2391 Old Dixie Highway
Riviera Beach, Florida 33404
INFORMATION STATEMENT
REGARDING ACTION TO BE TAKEN IN LIEU OF ANNUAL MEETING
BY WRITTEN CONSENT OF MAJORITY STOCKHOLDERS
PURSUANT TO SECTION 12(C)OF THE SECURITIES EXCHANGE ACT OF 1934
WE ARE NOT ASKING YOU FOR A PROXY,
AND YOU ARE REQUESTED TO NOT SEND US A PROXY
GENERAL
This information is being furnished to the stockholders of Consulier Engineering, Inc.
(Consulier) to provide you with information and a description of the following corporate actions
(Actions) to be taken by the written consent of the holders of a majority in interest of our
issued and outstanding voting stock.
Subject to the affirmative authorization by our shareholders at the Annual Meeting, or by written
consent of a majority in interest, on November 14, 2005, the Audit Committee recommended to our
Board of Directors that the shareholders ratify the appointment of the firm of Goldstein Lewin &
Co. as independent auditors for the year ended December 31, 2005. This ratification is to take
effect as December 7, 2005.
Please see Principal Stockholders appearing later in this information statement.
Not holding a meeting of stockholders to approve this action is made possible by Florida Statutes
which provides for action taken by shareholders without a meeting:
Section 617.0404(1). Unless otherwise provided in the articles of incorporation, action required
or permitted by this act to be taken at an annual or special meeting of shareholders may be taken
without a meeting, without prior notice, and without a vote if the action is taken by the holders
of outstanding stock of each voting group entitled to vote thereon having not less than the minimum
number of votes with respect to each voting group that would be necessary to authorize or take such
action at a meeting at which all voting groups and shares entitled to vote thereon were present and
voted.
In order to minimize our costs and conserve working capital, the Board of Directors voted to
utilize the written consent of the holders of a majority in interest of our voting securities as
our alternative to holding an annual meeting for the 2004 year.

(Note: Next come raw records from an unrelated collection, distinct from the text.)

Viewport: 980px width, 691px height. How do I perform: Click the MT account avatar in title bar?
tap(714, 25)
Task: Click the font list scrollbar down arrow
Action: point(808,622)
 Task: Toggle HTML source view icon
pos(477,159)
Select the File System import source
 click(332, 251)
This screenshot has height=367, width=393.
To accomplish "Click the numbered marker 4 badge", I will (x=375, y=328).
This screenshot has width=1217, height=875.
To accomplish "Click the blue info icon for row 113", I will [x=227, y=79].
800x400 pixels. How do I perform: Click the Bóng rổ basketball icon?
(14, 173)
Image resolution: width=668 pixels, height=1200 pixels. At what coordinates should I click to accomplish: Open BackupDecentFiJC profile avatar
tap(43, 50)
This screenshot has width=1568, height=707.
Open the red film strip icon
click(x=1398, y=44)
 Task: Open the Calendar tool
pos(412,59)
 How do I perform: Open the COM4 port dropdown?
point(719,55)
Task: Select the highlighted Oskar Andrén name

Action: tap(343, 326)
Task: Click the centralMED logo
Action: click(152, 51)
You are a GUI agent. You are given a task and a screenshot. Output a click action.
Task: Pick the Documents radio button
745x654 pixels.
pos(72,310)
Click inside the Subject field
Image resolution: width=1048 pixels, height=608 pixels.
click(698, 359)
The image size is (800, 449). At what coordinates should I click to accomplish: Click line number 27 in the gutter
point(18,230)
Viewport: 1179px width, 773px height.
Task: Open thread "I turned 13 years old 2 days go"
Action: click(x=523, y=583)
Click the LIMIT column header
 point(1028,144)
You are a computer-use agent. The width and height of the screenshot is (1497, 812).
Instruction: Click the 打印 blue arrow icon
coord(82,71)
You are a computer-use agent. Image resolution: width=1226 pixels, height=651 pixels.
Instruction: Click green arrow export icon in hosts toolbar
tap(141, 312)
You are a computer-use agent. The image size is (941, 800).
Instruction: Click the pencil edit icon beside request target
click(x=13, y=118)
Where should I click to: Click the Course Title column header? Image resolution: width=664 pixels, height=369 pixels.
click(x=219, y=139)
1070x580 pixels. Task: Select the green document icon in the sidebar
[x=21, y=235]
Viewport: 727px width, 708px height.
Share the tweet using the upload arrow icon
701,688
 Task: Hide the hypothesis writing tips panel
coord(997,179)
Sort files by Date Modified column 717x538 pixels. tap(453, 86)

This information statement is first being mailed on or about November 14, 2005 to stockholders of
record. This information statement is being delivered only to inform you of the corporate actions
described herein before they take effect in accordance with Rule 14c-2 of the Securities Exchange
Act of 1934.
The entire cost of furnishing this information statement will be borne by us. As of the date of
this notice, we have no shareholders who are not of record.
CERTAIN INFORMATION REGARDING THE COMPANY
VOTING SECURITIES
As of October 14, 2005 (the Record Date)there were 4,968,098 shares of our common stock
issued and outstanding. Each share of which is entitled to one vote per share.
The record and beneficial owners as of the Record Date of 4,390,826 shares of Common Stock
constituting approximately 88.4% of the aggregate number of issued and out standing shares of
Common Stock, have provided the Company with their written consent approving and authorizing each
of the listed Actions.
FIRST ACTION- ELECTION OF DIRECTORS
To nominate, constitute and elect Warren B. Mosler, Alan R. Simon, Esq., Burck E. Grosse,
Jean-Pierre Arnaud and Skender Fani to continue their service as directors of the corporation until
such time as their successors are elected and qualified.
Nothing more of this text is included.